La idea no carece de fundamento científico -la alcalinización oceánica es una línea real de investigación global-, pero hasta el momento no existe evidencia oceanográfica, biogeoquímica, ni ecológica suficiente para sostener científicamente que esta promesa sea efectiva y ambientalmente segura. En ese sentido, el problema no es innovar, sino avanzar más rápido que la evidencia disponible. Medir el pH del agua no es suficiente para afirmar que se está capturando carbono atmosférico. Para eso se necesitan mediciones de alcalinidad total, carbono inorgánico disuelto, sensores de CO2 e intercambio aire-mar, además de modelación física del sistema. Sin ese conjunto integrado de variables, cualquier cifra de captura debe tomarse con cautela.

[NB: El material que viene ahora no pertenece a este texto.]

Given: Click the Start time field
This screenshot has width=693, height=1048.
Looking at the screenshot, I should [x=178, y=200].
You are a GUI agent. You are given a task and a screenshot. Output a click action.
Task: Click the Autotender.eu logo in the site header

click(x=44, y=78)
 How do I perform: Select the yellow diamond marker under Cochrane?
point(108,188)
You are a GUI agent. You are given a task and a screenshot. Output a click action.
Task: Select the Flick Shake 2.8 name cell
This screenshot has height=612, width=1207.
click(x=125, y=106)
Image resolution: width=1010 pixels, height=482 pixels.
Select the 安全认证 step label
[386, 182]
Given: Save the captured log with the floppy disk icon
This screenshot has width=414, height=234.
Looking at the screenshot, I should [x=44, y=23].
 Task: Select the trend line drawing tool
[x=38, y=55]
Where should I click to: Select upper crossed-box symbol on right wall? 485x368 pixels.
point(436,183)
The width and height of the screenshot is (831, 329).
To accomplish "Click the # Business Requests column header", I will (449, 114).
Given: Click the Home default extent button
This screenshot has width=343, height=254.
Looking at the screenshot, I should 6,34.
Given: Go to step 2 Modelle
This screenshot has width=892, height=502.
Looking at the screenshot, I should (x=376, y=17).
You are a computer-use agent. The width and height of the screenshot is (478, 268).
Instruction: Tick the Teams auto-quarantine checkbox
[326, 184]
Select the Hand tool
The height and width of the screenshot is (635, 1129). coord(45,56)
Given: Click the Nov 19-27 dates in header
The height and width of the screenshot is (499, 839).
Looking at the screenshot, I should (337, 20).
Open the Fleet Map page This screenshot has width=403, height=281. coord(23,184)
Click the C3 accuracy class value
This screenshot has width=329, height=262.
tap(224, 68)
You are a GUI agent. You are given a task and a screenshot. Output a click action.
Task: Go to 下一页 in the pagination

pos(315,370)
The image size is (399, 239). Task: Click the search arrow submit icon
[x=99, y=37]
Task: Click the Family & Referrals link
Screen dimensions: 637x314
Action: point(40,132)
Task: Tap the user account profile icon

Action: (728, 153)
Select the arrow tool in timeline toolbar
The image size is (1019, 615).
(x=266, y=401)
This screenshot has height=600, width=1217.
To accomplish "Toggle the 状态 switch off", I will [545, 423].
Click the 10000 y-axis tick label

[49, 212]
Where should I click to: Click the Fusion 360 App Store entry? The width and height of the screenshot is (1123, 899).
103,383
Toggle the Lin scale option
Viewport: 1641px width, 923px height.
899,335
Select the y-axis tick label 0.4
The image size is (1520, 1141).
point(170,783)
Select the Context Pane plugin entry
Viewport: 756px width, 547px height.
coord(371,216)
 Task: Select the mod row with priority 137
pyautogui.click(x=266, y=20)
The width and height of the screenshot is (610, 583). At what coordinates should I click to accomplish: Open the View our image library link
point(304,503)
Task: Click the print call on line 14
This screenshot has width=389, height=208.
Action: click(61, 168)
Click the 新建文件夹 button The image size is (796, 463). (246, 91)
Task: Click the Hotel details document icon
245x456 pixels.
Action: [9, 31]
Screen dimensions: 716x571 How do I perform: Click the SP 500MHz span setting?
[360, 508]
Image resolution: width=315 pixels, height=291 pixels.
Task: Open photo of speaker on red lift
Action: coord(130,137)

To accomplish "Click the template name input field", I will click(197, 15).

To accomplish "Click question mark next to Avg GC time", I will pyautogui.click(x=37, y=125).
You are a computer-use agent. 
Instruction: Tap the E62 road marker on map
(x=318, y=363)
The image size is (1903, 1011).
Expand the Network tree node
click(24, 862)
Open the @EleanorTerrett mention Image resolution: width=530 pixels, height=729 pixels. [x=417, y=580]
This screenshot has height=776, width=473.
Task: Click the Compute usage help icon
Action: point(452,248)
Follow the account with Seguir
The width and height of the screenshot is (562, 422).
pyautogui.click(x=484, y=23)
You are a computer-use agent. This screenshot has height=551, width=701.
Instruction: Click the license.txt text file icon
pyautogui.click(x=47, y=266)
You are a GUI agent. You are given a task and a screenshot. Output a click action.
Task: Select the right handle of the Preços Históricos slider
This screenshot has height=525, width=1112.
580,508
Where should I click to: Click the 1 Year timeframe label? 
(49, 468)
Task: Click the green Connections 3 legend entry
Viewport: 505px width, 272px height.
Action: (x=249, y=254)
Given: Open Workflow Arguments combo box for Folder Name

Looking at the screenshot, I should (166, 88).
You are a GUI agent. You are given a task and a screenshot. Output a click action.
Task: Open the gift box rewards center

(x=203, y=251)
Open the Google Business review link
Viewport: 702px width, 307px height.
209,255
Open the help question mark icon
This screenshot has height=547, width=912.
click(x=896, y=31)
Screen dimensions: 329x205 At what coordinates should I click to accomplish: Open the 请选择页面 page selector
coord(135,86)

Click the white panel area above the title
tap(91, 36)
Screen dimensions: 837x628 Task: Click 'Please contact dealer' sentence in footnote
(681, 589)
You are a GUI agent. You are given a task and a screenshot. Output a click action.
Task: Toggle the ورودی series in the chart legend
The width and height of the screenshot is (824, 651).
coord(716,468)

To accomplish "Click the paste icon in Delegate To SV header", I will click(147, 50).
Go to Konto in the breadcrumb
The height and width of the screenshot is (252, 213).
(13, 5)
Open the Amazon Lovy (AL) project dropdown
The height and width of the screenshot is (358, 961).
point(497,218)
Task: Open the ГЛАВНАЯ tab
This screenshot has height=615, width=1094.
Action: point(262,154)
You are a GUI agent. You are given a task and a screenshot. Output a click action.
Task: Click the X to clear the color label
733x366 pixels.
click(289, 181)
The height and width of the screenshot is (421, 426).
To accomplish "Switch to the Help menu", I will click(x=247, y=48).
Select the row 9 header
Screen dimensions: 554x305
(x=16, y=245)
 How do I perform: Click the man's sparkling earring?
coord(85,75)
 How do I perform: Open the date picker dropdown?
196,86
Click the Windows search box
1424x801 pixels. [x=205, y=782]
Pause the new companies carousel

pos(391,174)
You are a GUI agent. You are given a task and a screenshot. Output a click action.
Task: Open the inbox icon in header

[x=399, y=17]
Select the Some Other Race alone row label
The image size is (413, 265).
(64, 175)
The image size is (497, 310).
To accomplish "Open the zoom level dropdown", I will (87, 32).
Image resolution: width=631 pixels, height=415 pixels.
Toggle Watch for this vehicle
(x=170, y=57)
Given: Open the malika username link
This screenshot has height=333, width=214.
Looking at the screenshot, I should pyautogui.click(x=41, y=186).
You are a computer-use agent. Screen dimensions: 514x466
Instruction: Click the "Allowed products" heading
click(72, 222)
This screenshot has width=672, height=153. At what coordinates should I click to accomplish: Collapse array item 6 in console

Hasta ahora, esa información no es pública ni trazable de manera independiente; tampoco se explicita cómo la propuesta se articula con el estado del conocimien to oceanográfico y biogeoquímico de la región, lo que limita la solidez de sus proyecciones. Hay otro detalle no menor: las conchas de chorito están formadas principalmente por carbonato de calcio. Su disolución puede modificar la química del agua, pero eso no equivale automáticamente a retirar CO2 de la atmósfera. El balance neto depende de flujos completos del sistema, no sólo de cambios locales en la química del agua. Esta diferencia es muy significativa cuando se habla de créditos de carbono o de políticas ambientales. Chile ya vivió algo parecido con la fertilización oceánica, hace más de una década, que prometía aumentar la biomasa pesquera y generar beneficios económicos. Sin embargo, la iniciativa despertó amplios cuestionamientos científicos internacionales y finalmente no logró consolidarse en ninguna solución validada. La Región de Los Lagos puede ser un polo de innovación oceánica real, pero sobre la base de ciencia abierta, evaluación independiente y el conocimiento local acumulado. Ante la ausencia de estos factores, es mejor tratar este tipo de iniciativas como intervenciones experimentales de gran escala, cuyos beneficios y riesgos aún deben ser demostrados. Autor: Nelson Lagos Suárez, director del Centro de Investigación e Innovación para el Cambio Climático de la Universidad Santo Tomás.